Saved entries

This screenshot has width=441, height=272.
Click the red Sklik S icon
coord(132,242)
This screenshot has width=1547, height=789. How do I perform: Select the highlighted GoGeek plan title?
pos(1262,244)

* Instructions to follow
Please retype the data, matching it exactly.

* Answer
This screenshot has width=441, height=272.
Click the red Sklik S icon
coord(132,242)
This screenshot has width=1547, height=789. How do I perform: Select the highlighted GoGeek plan title?
pos(1262,244)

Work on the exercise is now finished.